The Superconformal Gaugings in Three Dimensions

TL;DR

This paper demonstrates how to derive three-dimensional superconformal theories with up to eight supersymmetries from gauged supergravity models, introducing new theories based on exceptional Lie superalgebras and analyzing their constraints.

Contribution

It provides a systematic method to obtain superconformal theories from gauged supergravity and introduces new theories based on exceptional Lie superalgebras.

Findings

Derived superconformal theories for N ≤ 8 from gauged supergravity.

Identified new N=4,5 superconformal theories based on exceptional Lie superalgebras.

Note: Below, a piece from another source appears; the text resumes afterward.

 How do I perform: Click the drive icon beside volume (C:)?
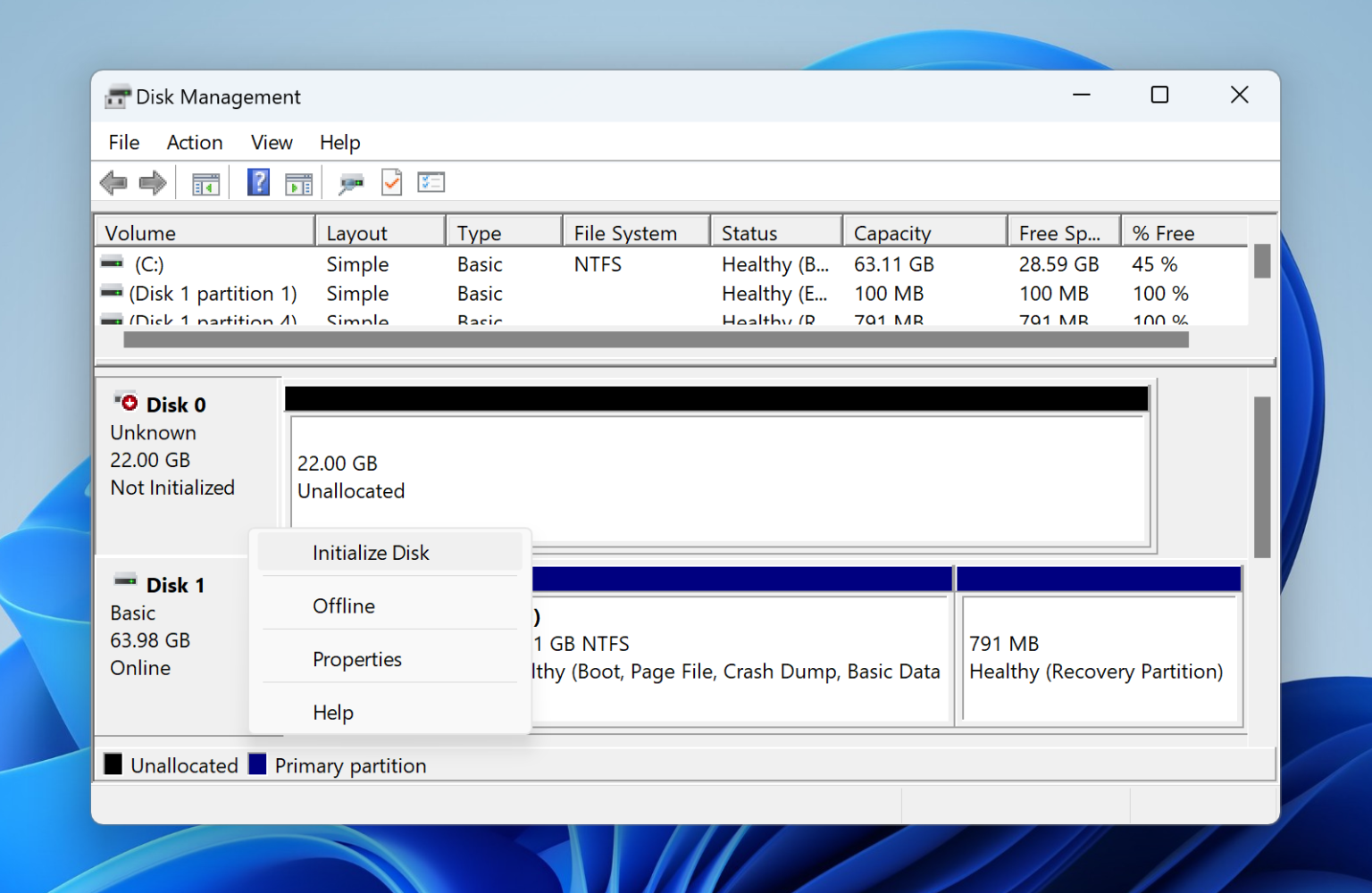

Analyzed constraints and solutions for embedding tensors in these theories.

Abstract

We show how three-dimensional superconformal theories for any number N <= 8 of supersymmetries can be obtained by taking a conformal limit of the corresponding three-dimensional gauged supergravity models. The superconformal theories are characterized by an embedding tensor that satisfies a linear and quadratic constraint. We analyze these constraints and give the general solutions for all cases. We find new N = 4,5 superconformal theories based on the exceptional Lie superalgebras F(4), G(3) and D(2|1;\alpha). Using the supergravity connection we discuss which massive deformations to expect. As an example we work out the details for the case of N = 6 supersymmetry.